According to Roberts, she has knowledge of a resident feeding the bighorn sheep hay in order to help some of the large herd survive with limited natural food sources.

“A herd of sheep should be 150. This herd is 300,” Roberts said. “This herd has been mismanaged and now the animals are dependent on hay. We are dependent on our hay for our own livestock. We also are not in a place where we can share our pastures.”

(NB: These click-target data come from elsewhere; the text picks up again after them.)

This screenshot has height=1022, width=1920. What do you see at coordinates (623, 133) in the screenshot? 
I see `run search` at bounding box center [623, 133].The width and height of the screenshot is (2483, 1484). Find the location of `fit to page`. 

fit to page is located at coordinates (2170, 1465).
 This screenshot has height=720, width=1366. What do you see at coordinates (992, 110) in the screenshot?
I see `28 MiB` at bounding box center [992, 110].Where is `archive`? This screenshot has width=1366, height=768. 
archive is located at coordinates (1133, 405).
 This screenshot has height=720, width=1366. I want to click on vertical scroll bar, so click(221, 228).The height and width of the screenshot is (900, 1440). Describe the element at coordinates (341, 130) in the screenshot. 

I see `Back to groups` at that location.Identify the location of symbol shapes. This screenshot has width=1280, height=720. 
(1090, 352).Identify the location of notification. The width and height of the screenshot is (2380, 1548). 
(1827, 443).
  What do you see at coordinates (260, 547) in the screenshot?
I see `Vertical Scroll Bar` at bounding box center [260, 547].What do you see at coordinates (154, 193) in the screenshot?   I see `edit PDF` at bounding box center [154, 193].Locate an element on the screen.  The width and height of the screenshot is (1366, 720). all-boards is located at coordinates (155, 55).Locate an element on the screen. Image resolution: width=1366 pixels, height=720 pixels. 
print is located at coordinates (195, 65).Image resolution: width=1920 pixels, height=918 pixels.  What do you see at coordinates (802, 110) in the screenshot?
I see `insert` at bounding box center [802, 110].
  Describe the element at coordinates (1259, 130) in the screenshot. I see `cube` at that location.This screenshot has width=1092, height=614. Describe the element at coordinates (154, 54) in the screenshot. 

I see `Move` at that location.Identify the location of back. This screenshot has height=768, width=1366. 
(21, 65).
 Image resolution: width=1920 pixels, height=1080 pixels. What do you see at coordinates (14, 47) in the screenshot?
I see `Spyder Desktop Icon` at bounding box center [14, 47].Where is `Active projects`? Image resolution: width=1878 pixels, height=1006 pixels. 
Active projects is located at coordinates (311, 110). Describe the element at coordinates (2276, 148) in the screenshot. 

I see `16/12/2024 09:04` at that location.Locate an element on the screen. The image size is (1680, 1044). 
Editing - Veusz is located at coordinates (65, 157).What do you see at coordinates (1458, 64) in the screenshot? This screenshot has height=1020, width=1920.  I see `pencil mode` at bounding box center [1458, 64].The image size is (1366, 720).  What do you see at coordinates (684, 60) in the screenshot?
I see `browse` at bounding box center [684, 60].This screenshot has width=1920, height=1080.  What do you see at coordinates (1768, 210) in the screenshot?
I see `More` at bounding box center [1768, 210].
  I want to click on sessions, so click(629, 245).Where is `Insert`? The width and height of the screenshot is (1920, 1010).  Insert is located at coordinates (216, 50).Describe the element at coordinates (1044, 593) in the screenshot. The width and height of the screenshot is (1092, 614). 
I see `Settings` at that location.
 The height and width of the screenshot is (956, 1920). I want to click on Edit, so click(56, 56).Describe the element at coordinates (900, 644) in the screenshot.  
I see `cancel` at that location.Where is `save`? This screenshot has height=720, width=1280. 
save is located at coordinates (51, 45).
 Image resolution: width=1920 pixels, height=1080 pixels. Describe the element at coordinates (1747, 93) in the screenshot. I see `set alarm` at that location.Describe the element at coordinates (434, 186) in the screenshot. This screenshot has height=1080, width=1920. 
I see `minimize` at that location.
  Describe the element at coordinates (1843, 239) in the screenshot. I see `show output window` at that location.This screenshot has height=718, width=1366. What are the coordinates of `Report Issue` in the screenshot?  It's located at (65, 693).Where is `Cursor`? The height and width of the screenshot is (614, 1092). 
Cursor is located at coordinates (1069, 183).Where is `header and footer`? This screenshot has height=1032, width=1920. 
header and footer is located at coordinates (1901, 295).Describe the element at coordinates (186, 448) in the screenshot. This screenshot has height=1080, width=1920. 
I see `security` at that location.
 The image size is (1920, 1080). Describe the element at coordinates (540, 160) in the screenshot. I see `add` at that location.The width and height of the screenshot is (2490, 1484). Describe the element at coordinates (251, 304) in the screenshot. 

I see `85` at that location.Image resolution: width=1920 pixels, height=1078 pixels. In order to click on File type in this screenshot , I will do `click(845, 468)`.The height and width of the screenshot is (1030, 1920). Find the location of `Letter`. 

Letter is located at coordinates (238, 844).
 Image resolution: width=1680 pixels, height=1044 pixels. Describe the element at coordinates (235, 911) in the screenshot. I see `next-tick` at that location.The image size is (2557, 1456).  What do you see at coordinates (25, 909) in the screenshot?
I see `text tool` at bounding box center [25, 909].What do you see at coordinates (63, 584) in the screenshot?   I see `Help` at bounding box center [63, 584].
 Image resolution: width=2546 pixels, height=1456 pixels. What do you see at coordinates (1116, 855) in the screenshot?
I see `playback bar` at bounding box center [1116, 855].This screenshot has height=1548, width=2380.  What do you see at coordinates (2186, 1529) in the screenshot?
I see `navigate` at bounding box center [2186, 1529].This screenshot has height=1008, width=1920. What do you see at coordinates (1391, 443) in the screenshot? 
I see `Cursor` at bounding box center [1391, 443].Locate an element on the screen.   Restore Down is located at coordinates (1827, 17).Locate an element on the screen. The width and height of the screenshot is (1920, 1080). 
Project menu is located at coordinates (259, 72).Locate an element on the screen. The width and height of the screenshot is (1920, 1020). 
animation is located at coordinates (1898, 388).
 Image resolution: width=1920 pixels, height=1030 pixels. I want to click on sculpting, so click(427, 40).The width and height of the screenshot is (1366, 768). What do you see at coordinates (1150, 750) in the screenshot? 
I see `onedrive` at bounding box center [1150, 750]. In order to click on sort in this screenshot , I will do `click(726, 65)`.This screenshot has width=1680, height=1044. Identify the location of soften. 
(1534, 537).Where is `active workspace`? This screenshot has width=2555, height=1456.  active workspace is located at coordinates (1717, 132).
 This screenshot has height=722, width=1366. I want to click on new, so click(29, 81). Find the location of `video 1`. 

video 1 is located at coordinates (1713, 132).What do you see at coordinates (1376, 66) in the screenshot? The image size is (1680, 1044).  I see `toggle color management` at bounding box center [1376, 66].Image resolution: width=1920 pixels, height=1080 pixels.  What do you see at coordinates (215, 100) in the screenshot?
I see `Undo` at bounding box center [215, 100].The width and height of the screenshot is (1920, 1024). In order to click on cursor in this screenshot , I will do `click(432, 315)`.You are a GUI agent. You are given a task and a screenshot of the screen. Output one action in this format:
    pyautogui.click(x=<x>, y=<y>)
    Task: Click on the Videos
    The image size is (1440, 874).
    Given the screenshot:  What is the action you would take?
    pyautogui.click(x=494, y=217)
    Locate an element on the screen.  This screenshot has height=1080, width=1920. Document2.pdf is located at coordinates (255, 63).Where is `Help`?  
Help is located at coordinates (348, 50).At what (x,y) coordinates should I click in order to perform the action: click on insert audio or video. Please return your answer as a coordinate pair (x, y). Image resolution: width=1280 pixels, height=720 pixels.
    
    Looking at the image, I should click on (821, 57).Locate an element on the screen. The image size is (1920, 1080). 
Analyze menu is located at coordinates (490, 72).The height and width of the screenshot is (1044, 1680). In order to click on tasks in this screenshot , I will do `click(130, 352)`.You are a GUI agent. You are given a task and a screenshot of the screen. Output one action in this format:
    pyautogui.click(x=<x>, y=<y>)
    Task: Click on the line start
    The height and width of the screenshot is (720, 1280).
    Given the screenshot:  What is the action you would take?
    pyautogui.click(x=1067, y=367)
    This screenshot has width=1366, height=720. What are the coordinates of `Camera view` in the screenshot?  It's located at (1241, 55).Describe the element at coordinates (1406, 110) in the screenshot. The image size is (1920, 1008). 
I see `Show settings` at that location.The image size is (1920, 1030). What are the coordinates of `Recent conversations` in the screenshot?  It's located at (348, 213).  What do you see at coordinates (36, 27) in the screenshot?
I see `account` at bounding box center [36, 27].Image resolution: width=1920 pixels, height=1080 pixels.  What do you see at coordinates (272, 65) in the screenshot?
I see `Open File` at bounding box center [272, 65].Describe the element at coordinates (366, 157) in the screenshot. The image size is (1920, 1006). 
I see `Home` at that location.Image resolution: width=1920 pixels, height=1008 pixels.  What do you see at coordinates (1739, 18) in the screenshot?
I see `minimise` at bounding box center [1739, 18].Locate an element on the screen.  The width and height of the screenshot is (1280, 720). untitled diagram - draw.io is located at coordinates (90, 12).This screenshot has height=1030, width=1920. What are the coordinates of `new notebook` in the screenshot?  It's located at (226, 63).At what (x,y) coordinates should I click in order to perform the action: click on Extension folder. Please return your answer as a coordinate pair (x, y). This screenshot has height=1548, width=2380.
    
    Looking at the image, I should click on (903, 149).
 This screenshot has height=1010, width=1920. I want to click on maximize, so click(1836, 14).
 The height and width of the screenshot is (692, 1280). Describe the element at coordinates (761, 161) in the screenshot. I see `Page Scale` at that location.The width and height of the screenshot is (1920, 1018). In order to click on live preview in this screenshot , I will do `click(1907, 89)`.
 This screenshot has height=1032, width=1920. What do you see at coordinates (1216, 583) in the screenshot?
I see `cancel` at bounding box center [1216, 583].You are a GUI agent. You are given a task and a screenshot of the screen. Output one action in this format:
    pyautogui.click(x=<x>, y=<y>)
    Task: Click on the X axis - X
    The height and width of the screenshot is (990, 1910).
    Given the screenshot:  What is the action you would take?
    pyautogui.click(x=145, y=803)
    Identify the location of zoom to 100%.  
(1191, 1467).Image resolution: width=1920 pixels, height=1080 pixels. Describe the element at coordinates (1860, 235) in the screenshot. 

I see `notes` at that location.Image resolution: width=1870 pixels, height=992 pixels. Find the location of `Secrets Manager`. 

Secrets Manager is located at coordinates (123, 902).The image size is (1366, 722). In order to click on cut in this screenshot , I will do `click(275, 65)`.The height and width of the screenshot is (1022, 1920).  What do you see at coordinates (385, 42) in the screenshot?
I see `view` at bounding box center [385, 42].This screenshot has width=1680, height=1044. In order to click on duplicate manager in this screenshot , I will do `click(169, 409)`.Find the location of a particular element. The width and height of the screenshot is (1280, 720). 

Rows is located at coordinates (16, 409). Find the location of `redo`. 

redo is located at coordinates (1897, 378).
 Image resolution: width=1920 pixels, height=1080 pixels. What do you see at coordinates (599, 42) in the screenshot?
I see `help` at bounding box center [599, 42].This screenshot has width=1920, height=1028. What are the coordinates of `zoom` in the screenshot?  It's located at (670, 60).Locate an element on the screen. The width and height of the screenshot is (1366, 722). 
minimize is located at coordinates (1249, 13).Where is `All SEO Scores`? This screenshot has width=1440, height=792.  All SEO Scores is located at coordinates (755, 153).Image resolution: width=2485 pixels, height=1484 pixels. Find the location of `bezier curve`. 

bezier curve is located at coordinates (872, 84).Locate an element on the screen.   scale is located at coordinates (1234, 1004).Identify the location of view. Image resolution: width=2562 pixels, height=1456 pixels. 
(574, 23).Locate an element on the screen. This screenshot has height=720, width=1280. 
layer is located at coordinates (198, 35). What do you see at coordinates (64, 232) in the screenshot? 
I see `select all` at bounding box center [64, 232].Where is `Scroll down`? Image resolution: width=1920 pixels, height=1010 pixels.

If FWP was to pursue the Indian Creek release location because the Wolf Creek site did not work or was inaccessible, Roberts said the agency would not be able to get to the release site without going through the C B Ranch. The bighorn sheep would be released at the neighboring Wonder Ranch, but the only access to the Wonder Ranch is through the C B Ranch. Roberts and her family have not and will not allow this, she said.

After discussions with landowners near Indian Creek, the FWP will trap up to 50 bighorn sheep from the southern Madison range herd in the Earthquake Lake area and reintroduce them at Wolf Creek, according to Flowers. Cunningham said sheep could be moved sometime in January or February, pending capture schedules with other operations. She added that the bighorn sheep would be captured using a drop net and sedated for transport to the release site.

A draft environmental assessment was released on Sept. 17 by FWP and was followed by a 52-day comment period ending Nov. 8. The comment period was extended in response to a request for more time, Flowers said. He said a public meeting held at the Ennis School on Oct. 8 was attended by 24 people. The agency said overall, 35 written comments were received and all but three supported some combination of release alternatives.

Flowers said a viable population would provide new recreational opportunities to include wildlife viewing and hunting. Biologically, establishing a new wintering area for bighorn in the Madison would increase biodiversity and restore a native species winter area after a 50-year absence.

A copy of the department’s decision notice, including a summary of the comments and details about the reintroduction plan, can be found at the following link:

One Response to Madison bighorn sheep transplant approved by commission

  1. MT Native says:

    Is Ms Roberts really this misinformed?

    Last I checked F&G didn’t have authority to manage the grizzly due to them being an endangered species and managed by the feds. Similarly, the wolf has only been in state control for the last few years, and I think they’re doing an ok job of managing them. Wonder how many wolf tags Ms Roberts has filled? The elk are within the limits established by the elk management plan, dictated by the (Ag controlled) state, not F&G. On half of her ranch the elk numbers are actually BELOW objective. So I would agree the F&G isn’t doing their job, there should be more elk!

    This process if much bigger than her needs/wants. Frankly, its pretty inconsiderate and selfish of her to think that the sheep transplant should hinge on her desires. Though, not a surprise coming from a “rancher,” who has the mindset that the only good wildlife is no wildlife.

    I do love the “family” ranch reference though. When I think of “family” ranches in the Madison Valley I don’t think of a hobby ranch passed on to heirs…

    I hope they chopper the sheep in right over her house and drop them on NF.